Another possible reason for high splenic salvation is adequate fluid resuscitation of trauma patients for hemostasis. Without appropriate fluid resuscitation, hemorrhage, including splenic hemorrhage, will not be controlled. Inadequate resuscitation may even disrupt the clot and lead to more bleeding in combination with tissue hypoxia due to inadequate global oxygen delivery [33]. In the UMCU the resuscitation protocol with a 5:5:1 ratio (Packed cells: Fresh frozen plasma: Thrombocytes (5 units in 1 pack)) is used for trauma patients, corresponding to a ratio of 1:1:1 [34,35,36]. Splenic preservation was also achieved in a few hemodynamically unstable patients with high grade injuries. As described in the case descriptions in the results section, when hemodynamic stability was achieved by managing other bleeding sources and if there was no active splenic hemorrhage (the next day) after abdominal packing, the spleen remained in place. This was only possible when the patients stabilized during surgery and the other abdominal injuries were clearly the cause of the instability and could be adequately managed.

The main limitation of our study is that this was a retrospective study. Due to this study design we were not able to rate all injuries with the same ISS. Within the time period of our study the UMCU changed the ISS from the 98 version to the more up to date ISS 08. Data were not available to recalculate the ISS and the slightly different ISS were therefore taken the same and not recalculated. Another disadvantage of a retrospective design is that there were some missing data in the national trauma registry. Data that were missing could be easily traced, if properly documented, in the UMCU’s electronic health record (EHR). Another limitation is the low number of patients with high grade injuries in this study. Missing data from this small group could be gained directly from the UMCU’s EHR. Therefore, a strength of this study is that there were only very few missing data because of the addition of information from the EHR to the data from the National Trauma Registration.

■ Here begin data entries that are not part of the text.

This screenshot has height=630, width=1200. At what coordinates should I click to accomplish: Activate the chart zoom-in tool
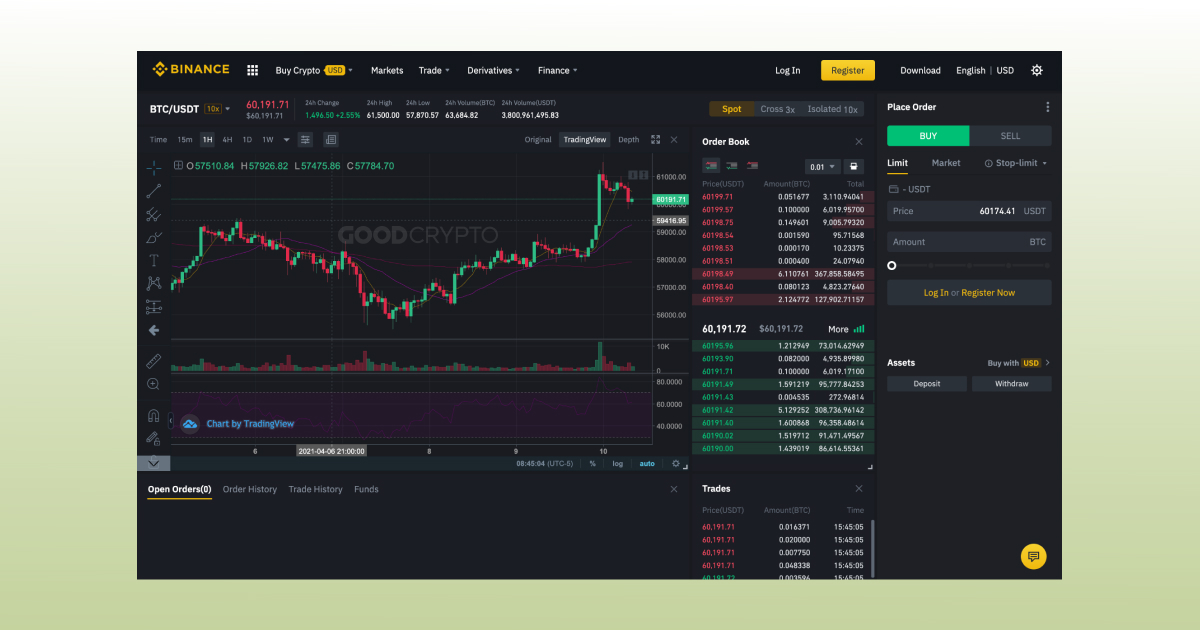153,384
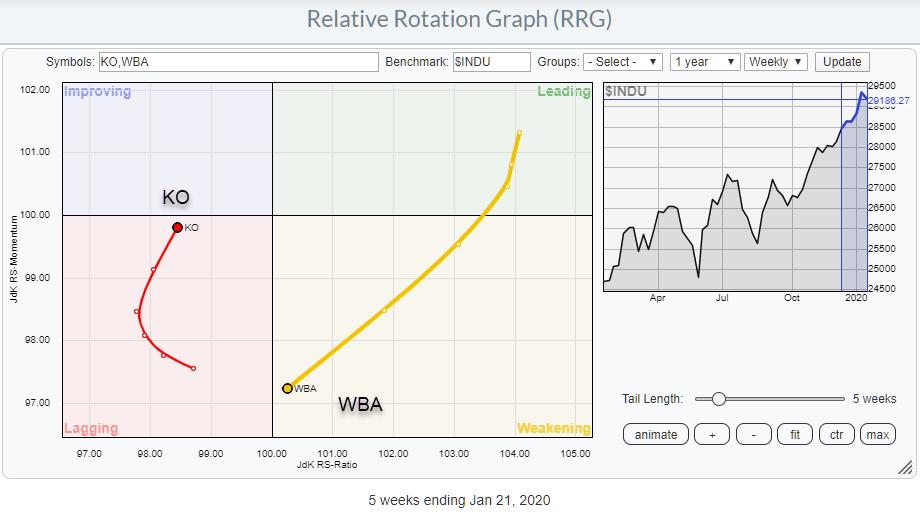Click the topmost point of WBA tail
The image size is (920, 517).
click(x=519, y=132)
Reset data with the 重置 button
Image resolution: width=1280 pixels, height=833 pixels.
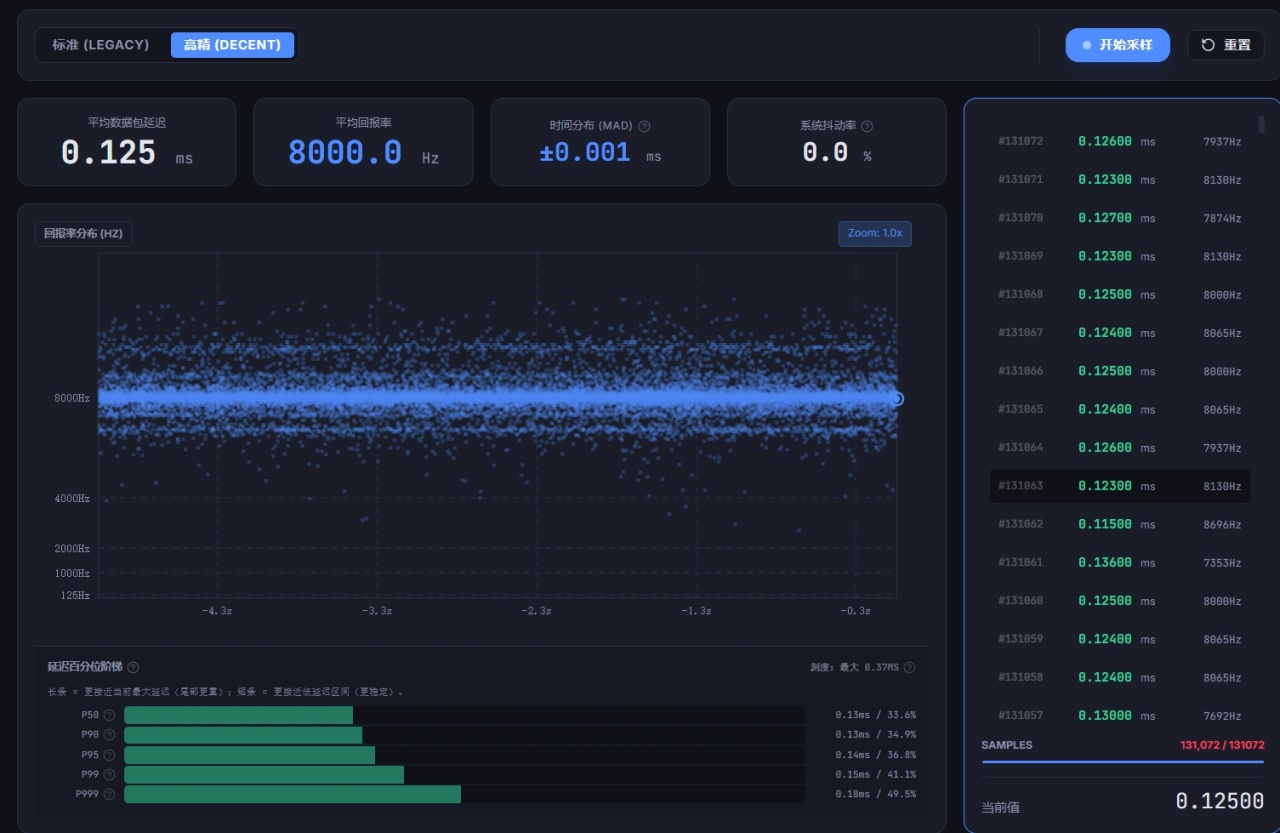[1226, 45]
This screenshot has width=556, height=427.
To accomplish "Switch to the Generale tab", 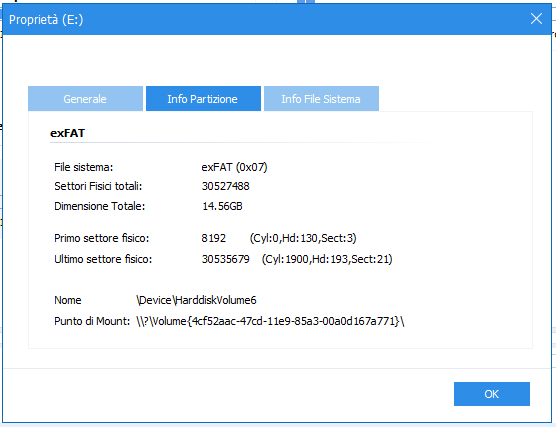I will tap(85, 99).
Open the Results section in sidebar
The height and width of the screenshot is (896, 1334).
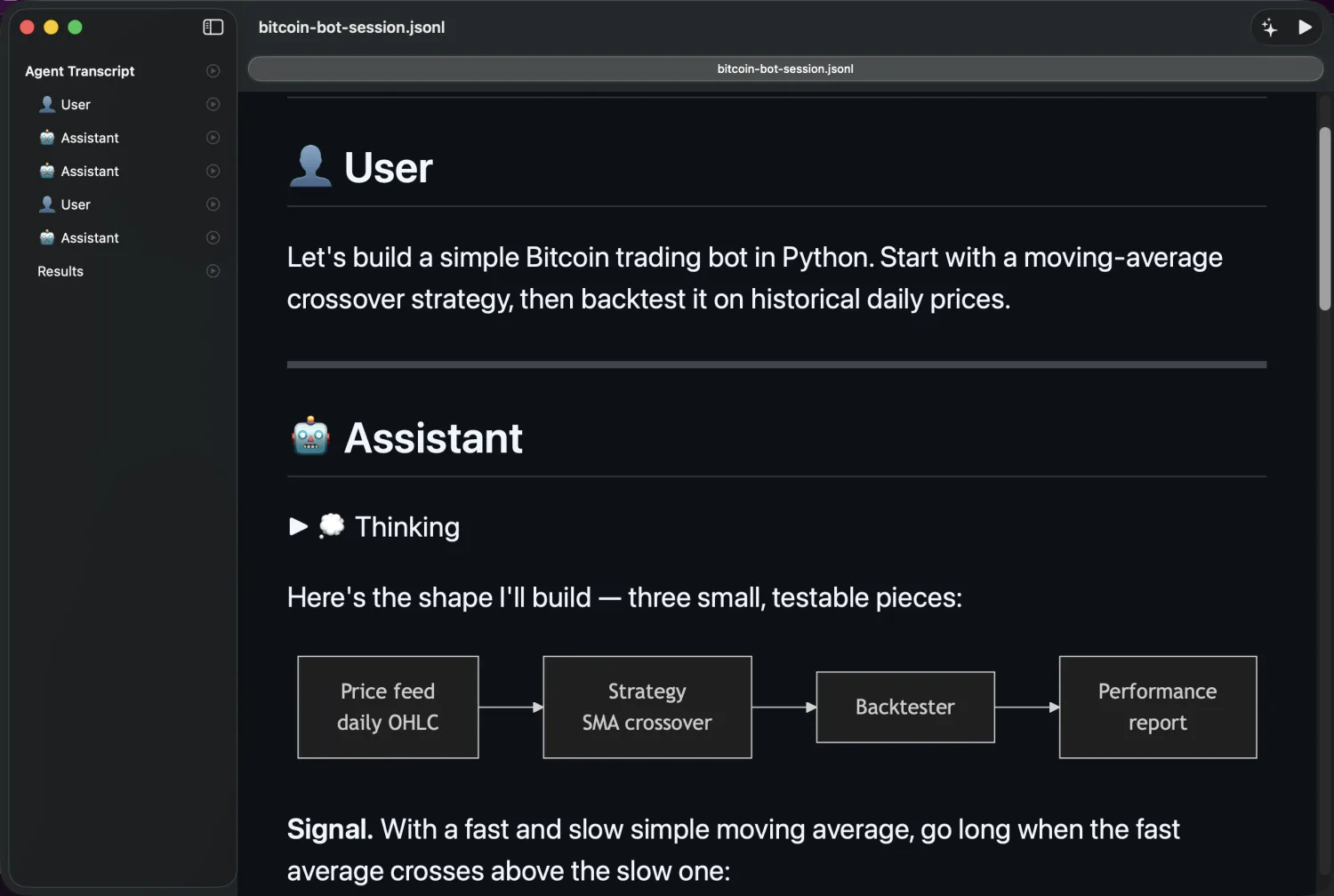pos(60,271)
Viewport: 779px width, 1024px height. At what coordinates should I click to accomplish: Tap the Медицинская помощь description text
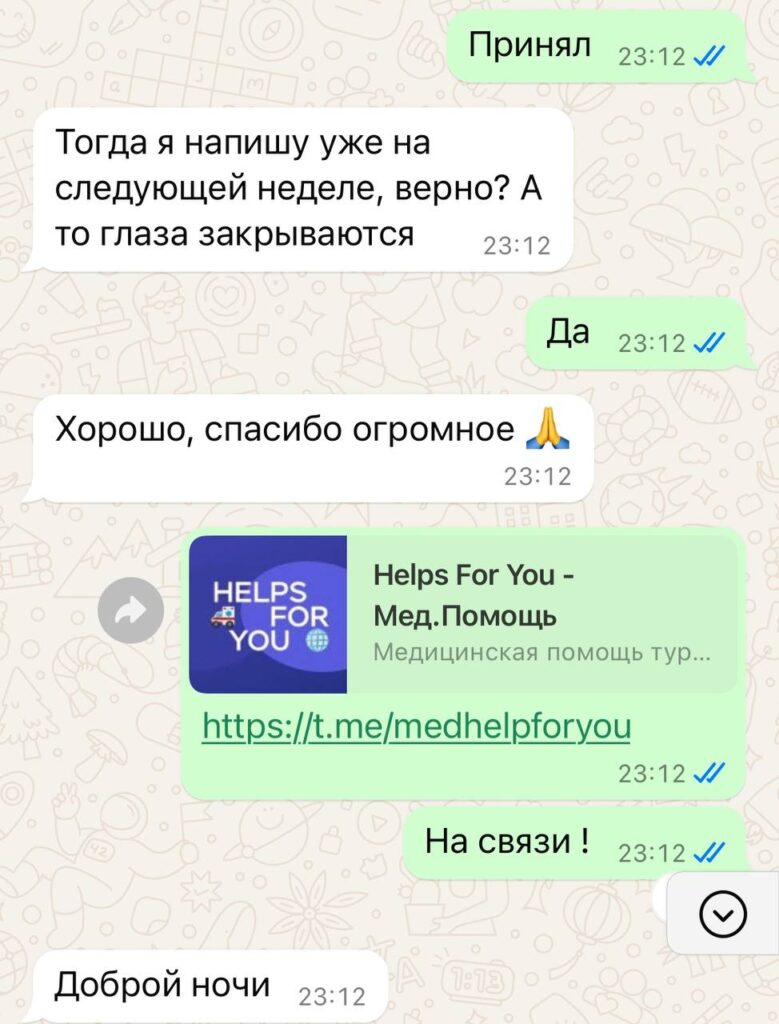pos(542,652)
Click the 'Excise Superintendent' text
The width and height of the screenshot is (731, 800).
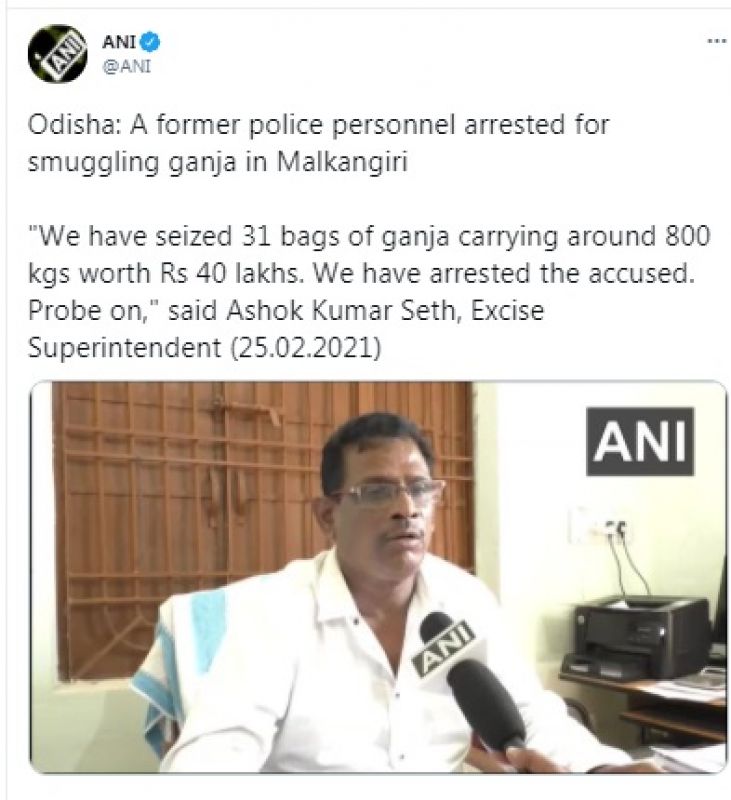click(x=286, y=329)

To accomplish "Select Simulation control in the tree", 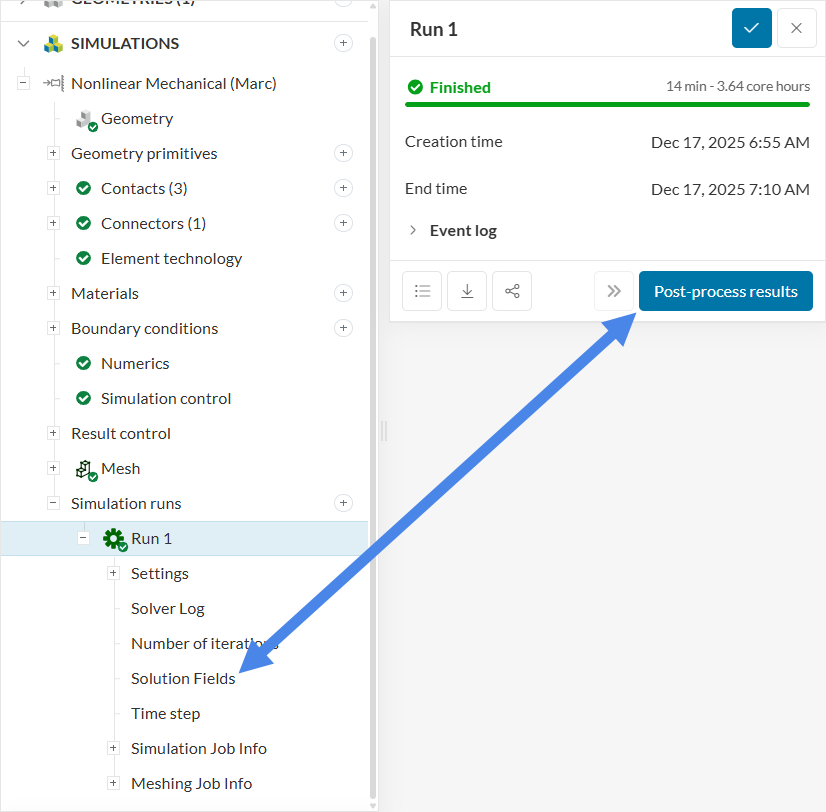I will (x=165, y=398).
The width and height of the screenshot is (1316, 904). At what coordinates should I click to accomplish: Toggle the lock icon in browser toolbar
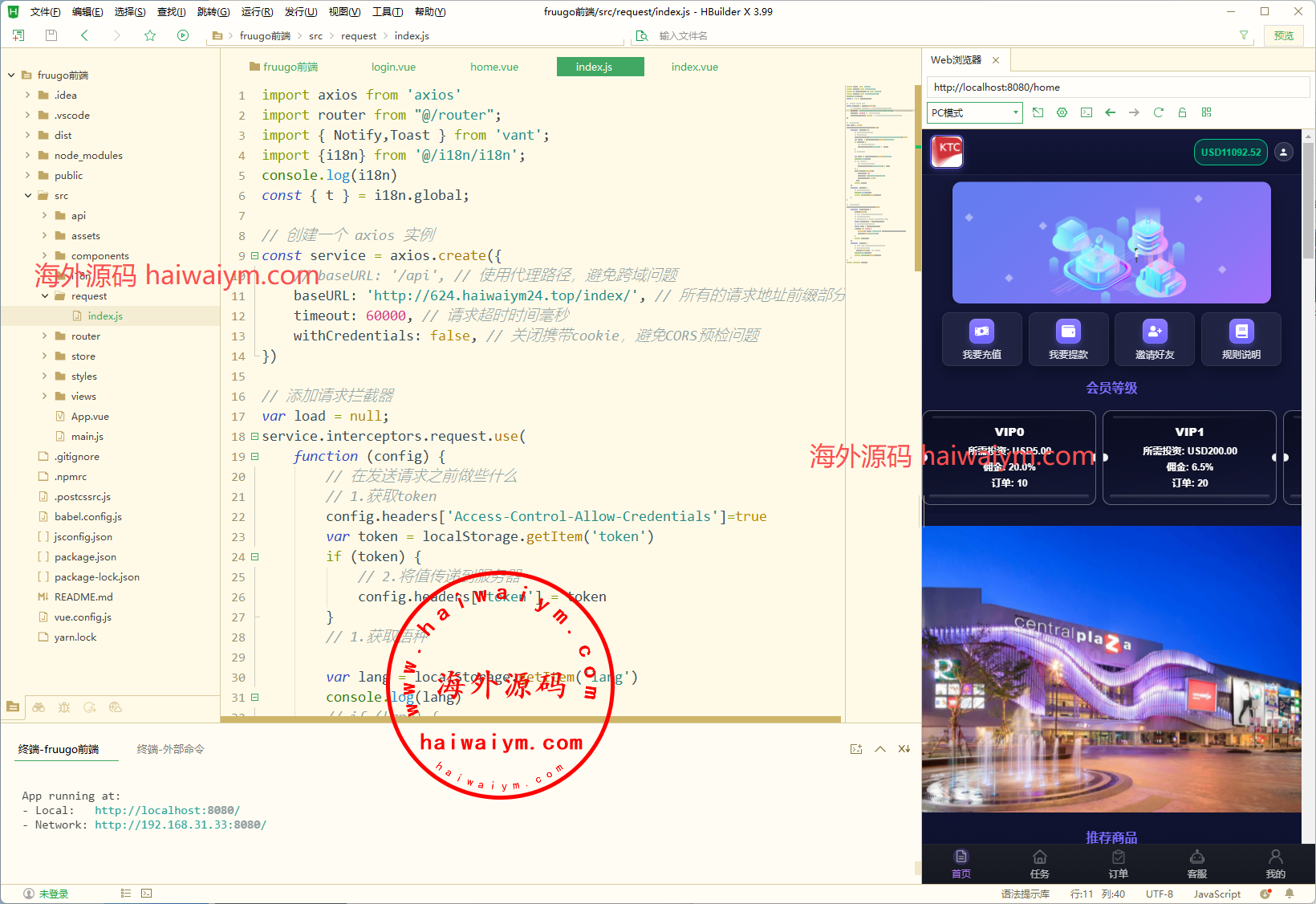(x=1182, y=112)
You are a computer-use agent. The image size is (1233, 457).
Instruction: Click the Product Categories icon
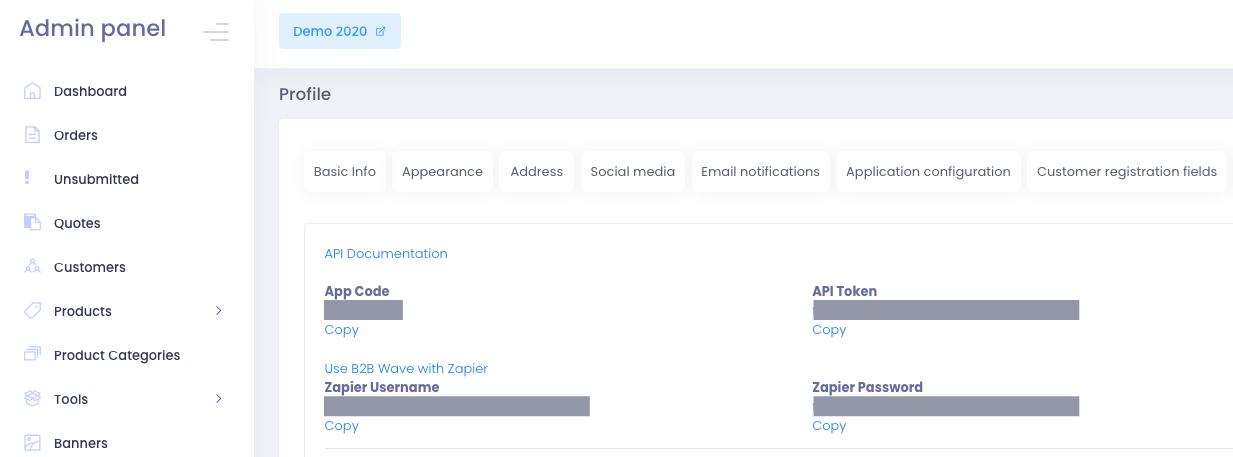click(x=32, y=355)
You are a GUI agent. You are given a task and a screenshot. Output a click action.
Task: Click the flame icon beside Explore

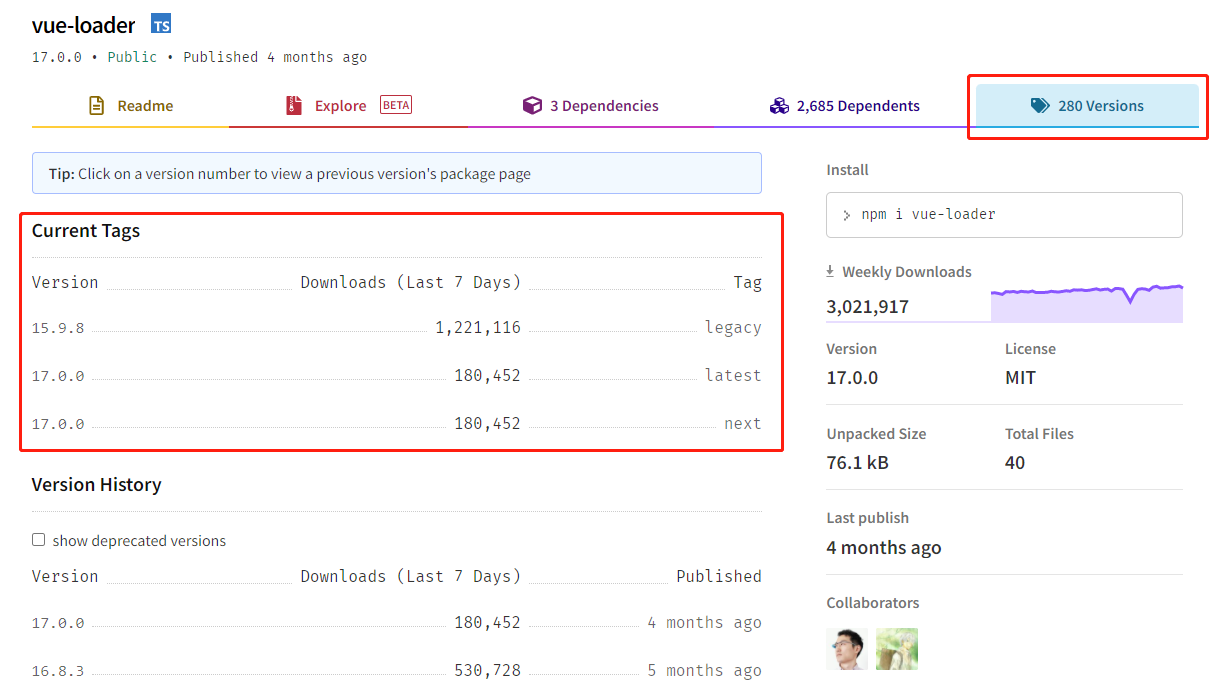coord(293,104)
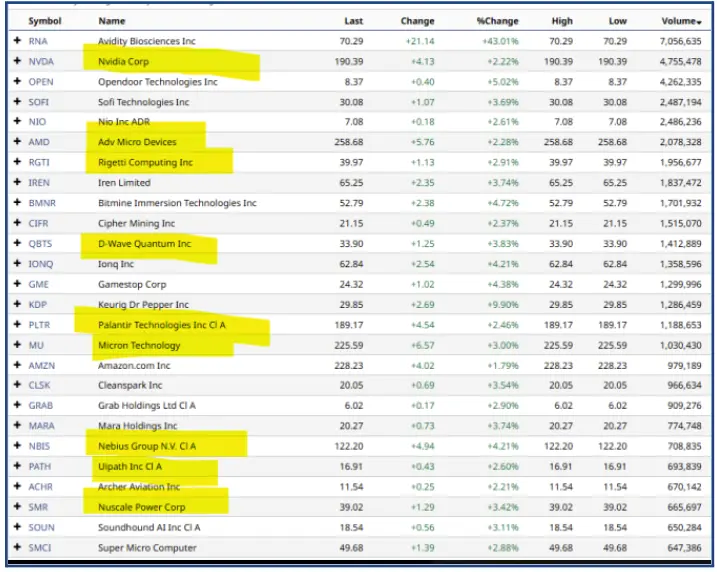Expand the plus icon beside RNA
The image size is (717, 572).
(17, 41)

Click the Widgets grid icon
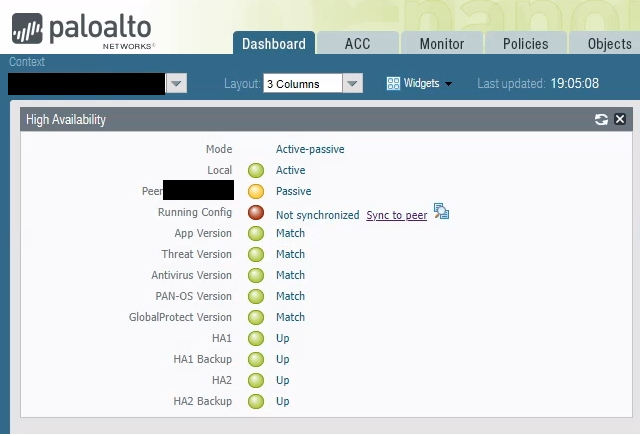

To help support clinical decision making, we created a protocol (Fig. 2) for patients with blunt splenic injuries. We divided the groups in hemodynamic stable and unstable patients. The hemodynamically unstable patient should be treated with a splenectomy when resuscitation fails. The hemodynamic stable patient can be safely treated with NOM. However, for both high grade and low grade splenic injuries, AE should be considered if a contrast blush is seen on CT-scan. Otherwise, conservative management can be chosen. In this case, it is important to monitor the patient closely for at least 24 h in case of low grade injuries or 48 h in case of high grade injuries. Moreover, for the best clinical outcome of NOM, adequate resuscitation is of utmost importance.

Fig. 2
figure 2

Suggested splenic injury protocol

Conclusion

Non-operative treatment in high grade splenic injuries is a safe treatment modality in hemodynamically stable patients. Hemodynamic status and peroperative bleeding, not injury severity or splenic injury grade were the drivers for surgical management by splenectomy. This selected cohort of patients must be closely monitored to prevent adverse outcomes from secondary delayed bleeding in case of non-operative management.